I was still brooding about my morally bewildered young self when I got home, and that sent me to a poem I loved early on, "The Ballad of Reading Gaol," which in turn led me to James Wright's "At the Executed Murderer's Grave." I never think about one of those poems without thinking of the other. I've spent most of my Saturday night pondering sin and death with Wilde and Wright. Somehow that feels more sustaining than church ever did. The stanzas below are from Wright.
I pity myself, because a man is dead.
If Belmont County killed him, what of me?
His victims never loved him. Why should we?
And yet, nobody had to kill him either.
It does no good to woo the grass, to veil
The quicklime hole of a man’s defeat and shame.

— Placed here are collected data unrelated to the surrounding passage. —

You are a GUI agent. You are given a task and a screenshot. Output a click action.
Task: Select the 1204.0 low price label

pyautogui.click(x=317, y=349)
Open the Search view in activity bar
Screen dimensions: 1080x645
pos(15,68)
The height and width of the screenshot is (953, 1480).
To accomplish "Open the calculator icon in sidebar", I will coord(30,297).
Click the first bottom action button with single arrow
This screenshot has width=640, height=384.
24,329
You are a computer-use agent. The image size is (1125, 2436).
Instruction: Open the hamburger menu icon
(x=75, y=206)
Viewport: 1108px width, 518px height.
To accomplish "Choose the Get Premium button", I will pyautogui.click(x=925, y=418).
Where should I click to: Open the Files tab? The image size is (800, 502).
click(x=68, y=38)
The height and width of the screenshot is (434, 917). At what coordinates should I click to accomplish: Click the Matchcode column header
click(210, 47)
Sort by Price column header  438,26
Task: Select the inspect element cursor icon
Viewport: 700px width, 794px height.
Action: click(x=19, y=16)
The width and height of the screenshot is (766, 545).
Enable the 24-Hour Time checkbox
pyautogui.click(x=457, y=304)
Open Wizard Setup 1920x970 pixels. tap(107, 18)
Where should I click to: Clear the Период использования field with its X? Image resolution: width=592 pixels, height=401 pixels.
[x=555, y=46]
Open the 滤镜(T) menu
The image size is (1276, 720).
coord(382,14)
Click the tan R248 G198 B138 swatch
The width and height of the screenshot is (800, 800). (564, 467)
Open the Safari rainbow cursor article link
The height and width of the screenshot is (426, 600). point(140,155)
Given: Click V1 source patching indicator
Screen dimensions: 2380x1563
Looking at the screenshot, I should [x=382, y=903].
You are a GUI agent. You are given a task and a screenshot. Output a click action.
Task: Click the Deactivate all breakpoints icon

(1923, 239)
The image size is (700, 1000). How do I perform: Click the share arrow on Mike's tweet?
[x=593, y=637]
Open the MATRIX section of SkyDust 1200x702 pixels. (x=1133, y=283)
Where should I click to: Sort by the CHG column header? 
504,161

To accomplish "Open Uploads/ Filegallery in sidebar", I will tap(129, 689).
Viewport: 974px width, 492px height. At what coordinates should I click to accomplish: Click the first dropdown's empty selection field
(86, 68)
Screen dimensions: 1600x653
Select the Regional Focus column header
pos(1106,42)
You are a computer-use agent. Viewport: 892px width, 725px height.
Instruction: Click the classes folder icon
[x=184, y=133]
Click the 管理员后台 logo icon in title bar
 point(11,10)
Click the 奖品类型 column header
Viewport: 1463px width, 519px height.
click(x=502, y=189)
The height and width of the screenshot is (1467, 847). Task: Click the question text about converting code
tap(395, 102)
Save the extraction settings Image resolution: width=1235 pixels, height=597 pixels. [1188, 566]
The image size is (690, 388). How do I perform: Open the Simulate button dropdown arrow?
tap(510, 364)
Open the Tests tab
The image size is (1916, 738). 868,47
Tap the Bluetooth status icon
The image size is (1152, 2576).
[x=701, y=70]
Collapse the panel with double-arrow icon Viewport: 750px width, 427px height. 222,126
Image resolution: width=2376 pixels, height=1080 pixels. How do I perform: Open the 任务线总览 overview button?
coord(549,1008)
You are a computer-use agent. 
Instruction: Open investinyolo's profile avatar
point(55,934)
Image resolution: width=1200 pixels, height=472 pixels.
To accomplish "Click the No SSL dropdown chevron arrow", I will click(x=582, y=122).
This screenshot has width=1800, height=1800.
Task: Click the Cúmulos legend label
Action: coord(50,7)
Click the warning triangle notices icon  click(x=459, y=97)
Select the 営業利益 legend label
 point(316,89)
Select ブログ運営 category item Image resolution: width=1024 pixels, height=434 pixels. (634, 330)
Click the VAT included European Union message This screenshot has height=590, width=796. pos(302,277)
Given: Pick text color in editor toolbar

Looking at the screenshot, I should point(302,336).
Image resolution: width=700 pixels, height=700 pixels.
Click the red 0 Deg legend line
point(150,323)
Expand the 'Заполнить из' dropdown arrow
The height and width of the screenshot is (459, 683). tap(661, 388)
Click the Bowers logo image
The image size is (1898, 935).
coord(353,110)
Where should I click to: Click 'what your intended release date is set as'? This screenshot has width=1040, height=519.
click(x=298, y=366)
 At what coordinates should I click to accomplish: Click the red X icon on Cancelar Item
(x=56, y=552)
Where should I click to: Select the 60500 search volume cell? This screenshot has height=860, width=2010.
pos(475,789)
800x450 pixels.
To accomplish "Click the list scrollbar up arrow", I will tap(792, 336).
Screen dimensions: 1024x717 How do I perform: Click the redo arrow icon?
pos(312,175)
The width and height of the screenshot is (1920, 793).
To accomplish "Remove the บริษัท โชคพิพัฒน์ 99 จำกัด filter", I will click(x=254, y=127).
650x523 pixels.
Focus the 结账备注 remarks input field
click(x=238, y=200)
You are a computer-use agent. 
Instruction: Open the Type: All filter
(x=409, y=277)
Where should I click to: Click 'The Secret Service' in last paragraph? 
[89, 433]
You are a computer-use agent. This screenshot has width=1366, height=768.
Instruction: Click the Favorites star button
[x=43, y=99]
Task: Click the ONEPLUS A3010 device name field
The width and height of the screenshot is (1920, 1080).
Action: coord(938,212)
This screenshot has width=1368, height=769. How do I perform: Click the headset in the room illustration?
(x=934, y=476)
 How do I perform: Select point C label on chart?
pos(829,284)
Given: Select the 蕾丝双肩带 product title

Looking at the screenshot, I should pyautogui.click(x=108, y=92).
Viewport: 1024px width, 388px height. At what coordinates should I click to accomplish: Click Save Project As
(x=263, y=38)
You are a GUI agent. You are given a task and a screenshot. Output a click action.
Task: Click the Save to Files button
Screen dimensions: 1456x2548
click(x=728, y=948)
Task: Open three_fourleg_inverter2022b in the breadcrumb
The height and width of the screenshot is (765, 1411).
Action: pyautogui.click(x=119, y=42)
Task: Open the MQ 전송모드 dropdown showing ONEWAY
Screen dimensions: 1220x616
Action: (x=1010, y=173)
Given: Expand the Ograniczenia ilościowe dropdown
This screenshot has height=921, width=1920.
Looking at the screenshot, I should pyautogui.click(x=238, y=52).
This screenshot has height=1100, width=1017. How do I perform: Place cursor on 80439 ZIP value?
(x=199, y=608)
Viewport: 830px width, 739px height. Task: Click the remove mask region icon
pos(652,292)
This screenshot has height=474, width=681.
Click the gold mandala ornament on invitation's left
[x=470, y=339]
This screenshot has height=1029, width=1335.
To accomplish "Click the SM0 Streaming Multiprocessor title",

Nature-lovers are gone. To hell with them.
I kick the clods away, and speak my name.
This grave’s gash festers. Maybe it will heal,
When all are caught with what they had to do
In fear of love, when every man stands still
By the last sea,
And the princes of the sea come down
To lay away their robes, to judge the earth
And its dead, and we dead stand undefended everywhere,
And my bodies—father and child and unskilled criminal—
Ridiculously kneel to bare my scars,
My sneaking crimes, to God’s unpitying stars.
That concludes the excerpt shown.